La rage et la supplication qui vibrent en lui décuplent sa force, mais je tiens bon. En dépit de la douleur croissante qui se diffuse de mes épaules à mes poignets, je n'abandonne pas. Il faut qu'il se calme.

— West... West, je t'en prie, calme-toi. Respire, tout va bien...

Aggravant sa colère, mes mots sont stoppés net par le coup de coude foudroyant qu'il m'envoie dans la mâchoire. Sonné, je m'écroule sur l'herbe tandis qu'il se dégage avec habilité de mon étreinte qui se voulait protectrice.

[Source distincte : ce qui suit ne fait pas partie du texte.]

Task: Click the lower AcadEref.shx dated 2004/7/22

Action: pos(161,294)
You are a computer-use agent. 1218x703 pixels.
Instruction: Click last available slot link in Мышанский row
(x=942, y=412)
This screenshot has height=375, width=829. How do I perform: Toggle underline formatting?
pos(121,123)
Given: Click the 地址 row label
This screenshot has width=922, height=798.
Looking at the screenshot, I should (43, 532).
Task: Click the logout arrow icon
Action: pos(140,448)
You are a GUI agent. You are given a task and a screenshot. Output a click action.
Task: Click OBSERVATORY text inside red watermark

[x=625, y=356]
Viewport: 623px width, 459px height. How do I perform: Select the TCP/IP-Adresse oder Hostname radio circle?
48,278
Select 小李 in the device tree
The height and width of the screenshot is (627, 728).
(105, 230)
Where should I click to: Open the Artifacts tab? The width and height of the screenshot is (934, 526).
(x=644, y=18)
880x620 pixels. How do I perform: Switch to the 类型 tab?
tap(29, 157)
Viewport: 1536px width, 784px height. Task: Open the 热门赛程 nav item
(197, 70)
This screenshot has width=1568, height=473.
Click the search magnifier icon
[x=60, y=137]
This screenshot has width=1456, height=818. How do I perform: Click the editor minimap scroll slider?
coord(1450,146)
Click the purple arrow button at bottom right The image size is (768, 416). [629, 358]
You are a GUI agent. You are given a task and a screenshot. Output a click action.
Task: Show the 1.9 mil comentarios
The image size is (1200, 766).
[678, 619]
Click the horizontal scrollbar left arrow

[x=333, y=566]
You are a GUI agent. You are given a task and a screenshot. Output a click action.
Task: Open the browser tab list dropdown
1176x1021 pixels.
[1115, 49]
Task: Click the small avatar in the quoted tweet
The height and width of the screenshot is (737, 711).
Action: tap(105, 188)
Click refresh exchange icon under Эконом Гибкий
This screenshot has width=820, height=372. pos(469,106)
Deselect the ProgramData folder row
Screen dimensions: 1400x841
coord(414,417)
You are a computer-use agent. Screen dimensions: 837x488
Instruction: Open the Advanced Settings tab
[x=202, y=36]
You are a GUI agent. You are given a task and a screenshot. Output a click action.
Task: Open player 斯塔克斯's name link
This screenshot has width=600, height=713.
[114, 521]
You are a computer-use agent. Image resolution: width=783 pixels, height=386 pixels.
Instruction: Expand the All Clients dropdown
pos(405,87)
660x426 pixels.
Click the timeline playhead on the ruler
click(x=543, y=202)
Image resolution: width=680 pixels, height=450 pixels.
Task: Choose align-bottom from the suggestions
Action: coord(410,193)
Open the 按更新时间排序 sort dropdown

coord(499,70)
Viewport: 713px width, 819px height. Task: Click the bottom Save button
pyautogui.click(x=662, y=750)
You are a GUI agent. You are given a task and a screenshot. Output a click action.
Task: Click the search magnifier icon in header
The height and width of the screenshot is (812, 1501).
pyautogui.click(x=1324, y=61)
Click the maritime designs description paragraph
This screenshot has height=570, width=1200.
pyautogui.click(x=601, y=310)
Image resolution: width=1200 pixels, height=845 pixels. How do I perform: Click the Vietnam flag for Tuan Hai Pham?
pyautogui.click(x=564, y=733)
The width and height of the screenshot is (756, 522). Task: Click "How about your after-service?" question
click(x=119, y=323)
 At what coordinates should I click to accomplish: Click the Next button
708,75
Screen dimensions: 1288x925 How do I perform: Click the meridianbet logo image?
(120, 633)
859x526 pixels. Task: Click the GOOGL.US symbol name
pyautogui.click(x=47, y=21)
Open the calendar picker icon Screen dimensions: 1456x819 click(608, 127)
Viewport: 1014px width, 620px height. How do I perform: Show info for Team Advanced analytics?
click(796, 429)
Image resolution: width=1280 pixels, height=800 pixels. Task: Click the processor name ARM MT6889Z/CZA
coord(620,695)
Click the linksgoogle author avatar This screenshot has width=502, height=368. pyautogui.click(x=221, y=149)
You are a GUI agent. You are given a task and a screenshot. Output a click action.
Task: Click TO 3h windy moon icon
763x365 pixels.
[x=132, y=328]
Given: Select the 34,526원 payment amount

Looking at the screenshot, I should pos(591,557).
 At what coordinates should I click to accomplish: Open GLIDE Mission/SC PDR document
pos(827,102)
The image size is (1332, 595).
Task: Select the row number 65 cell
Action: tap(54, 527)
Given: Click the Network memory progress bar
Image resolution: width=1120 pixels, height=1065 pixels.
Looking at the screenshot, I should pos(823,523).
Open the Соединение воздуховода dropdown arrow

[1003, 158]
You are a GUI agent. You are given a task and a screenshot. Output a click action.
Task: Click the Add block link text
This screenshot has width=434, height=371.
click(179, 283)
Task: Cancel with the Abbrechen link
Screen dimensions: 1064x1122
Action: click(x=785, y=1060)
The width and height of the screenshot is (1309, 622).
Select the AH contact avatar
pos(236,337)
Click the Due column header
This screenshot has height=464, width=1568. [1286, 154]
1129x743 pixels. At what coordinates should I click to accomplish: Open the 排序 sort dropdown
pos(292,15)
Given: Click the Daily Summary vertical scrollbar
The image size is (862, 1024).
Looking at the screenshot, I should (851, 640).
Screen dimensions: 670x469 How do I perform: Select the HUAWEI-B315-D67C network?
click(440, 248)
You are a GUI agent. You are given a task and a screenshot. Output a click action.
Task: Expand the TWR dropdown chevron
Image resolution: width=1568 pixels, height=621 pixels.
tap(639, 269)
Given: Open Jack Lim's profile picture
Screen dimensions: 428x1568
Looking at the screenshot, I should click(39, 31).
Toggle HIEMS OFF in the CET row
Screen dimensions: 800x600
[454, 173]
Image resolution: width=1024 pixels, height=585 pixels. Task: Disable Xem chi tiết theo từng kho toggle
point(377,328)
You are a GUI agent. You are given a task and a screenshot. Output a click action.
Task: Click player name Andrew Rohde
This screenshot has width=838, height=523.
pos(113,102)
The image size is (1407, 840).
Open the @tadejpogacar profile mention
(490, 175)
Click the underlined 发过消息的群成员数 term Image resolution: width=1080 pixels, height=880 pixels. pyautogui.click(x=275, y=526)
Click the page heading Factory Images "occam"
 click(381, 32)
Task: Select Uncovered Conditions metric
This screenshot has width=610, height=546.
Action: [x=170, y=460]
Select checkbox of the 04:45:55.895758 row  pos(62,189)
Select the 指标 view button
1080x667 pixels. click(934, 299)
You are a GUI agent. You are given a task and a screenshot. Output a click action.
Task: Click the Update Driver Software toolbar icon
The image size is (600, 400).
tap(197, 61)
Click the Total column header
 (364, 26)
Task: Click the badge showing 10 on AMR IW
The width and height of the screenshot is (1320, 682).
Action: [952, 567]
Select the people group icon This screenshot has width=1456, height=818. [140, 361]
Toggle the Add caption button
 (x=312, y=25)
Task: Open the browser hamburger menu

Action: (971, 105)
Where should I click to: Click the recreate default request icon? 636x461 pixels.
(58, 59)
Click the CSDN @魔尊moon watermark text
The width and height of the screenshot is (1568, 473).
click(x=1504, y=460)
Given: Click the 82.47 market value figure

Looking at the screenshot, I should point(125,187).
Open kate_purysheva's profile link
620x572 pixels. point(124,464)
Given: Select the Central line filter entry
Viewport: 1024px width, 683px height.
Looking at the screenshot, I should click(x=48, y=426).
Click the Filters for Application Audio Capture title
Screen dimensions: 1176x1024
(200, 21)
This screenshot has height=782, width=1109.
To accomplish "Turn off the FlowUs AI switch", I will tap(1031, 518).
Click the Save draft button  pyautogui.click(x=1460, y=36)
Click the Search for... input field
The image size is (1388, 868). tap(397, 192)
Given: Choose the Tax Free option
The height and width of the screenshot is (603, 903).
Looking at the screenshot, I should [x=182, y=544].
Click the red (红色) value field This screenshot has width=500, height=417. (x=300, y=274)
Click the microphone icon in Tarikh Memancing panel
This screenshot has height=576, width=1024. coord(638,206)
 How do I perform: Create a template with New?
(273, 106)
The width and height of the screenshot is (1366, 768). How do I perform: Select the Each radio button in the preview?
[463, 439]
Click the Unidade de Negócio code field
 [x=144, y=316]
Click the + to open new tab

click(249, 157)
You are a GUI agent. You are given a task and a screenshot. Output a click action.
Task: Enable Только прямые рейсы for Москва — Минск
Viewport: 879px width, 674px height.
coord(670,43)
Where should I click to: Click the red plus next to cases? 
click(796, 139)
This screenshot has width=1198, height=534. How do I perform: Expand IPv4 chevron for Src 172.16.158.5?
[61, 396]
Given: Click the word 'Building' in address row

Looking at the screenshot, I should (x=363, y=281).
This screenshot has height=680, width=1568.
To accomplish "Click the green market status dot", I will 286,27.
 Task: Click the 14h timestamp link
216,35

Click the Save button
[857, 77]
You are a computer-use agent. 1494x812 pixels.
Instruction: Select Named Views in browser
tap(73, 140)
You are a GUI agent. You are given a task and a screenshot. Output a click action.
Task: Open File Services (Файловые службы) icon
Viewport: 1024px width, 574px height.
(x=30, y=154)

Un instant silencieux, il me dévisage pendant que je me relève en massant ma joue brûlante.

— Non tout ne va pas bien ! Tu vois pas ce qui se passe ?! hurle mon partenaire.

West se focalise quelques secondes sur la morsure de son attaque qui doit faire rougir ma peau, et j'en profite pour tenter une approche en douceur. Un pas après l'autre, j'avance légèrement vers lui, mais il se ressaisit bien vite et se remet à crier.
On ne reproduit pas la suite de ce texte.